Each of the lines from the one that contains "The height and width of the screenshot is (518, 850)." to the end of the entries below should be output exactly.
[Opening DATA TO USE section]
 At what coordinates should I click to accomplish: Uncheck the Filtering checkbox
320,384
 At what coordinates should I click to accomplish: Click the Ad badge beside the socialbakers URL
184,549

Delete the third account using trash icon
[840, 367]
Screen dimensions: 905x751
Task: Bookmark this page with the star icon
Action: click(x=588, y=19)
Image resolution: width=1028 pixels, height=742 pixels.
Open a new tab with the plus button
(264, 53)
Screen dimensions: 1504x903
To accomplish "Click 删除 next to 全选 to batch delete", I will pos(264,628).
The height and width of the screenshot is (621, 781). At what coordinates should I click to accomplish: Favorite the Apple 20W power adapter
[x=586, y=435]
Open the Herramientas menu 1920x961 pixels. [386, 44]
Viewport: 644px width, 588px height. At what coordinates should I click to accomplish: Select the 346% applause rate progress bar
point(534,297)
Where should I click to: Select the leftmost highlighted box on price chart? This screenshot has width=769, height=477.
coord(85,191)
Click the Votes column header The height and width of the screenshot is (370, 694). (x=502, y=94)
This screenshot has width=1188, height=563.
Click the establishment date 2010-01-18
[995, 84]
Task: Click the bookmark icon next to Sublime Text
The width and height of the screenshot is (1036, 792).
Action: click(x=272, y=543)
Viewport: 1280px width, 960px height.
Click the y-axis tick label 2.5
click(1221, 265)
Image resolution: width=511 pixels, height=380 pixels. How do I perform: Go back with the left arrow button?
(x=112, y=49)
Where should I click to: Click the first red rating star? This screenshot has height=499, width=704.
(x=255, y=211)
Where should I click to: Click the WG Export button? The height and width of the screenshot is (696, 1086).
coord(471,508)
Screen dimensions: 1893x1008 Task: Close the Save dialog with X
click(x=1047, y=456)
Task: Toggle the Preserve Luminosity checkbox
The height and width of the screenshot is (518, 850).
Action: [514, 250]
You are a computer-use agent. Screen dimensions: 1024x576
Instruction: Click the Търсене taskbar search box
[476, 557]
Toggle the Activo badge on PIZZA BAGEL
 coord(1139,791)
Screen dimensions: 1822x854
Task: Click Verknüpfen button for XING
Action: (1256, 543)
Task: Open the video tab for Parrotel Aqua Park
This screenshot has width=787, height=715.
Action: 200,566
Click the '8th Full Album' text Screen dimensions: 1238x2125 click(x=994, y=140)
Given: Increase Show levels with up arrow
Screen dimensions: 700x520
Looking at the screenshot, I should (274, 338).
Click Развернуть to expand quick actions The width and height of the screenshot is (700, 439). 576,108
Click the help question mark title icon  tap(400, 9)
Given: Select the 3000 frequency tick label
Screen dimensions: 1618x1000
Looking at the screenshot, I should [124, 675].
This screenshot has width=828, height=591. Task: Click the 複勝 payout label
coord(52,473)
[Closing DATA TO USE section]
■ **TASK ANSWER**:
The height and width of the screenshot is (518, 850).
Action: [514, 250]
You are a computer-use agent. Screen dimensions: 1024x576
Instruction: Click the Търсене taskbar search box
[476, 557]
Toggle the Activo badge on PIZZA BAGEL
 coord(1139,791)
Screen dimensions: 1822x854
Task: Click Verknüpfen button for XING
Action: (1256, 543)
Task: Open the video tab for Parrotel Aqua Park
This screenshot has width=787, height=715.
Action: 200,566
Click the '8th Full Album' text Screen dimensions: 1238x2125 click(x=994, y=140)
Given: Increase Show levels with up arrow
Screen dimensions: 700x520
Looking at the screenshot, I should (274, 338).
Click Развернуть to expand quick actions The width and height of the screenshot is (700, 439). 576,108
Click the help question mark title icon  tap(400, 9)
Given: Select the 3000 frequency tick label
Screen dimensions: 1618x1000
Looking at the screenshot, I should [124, 675].
This screenshot has width=828, height=591. Task: Click the 複勝 payout label
coord(52,473)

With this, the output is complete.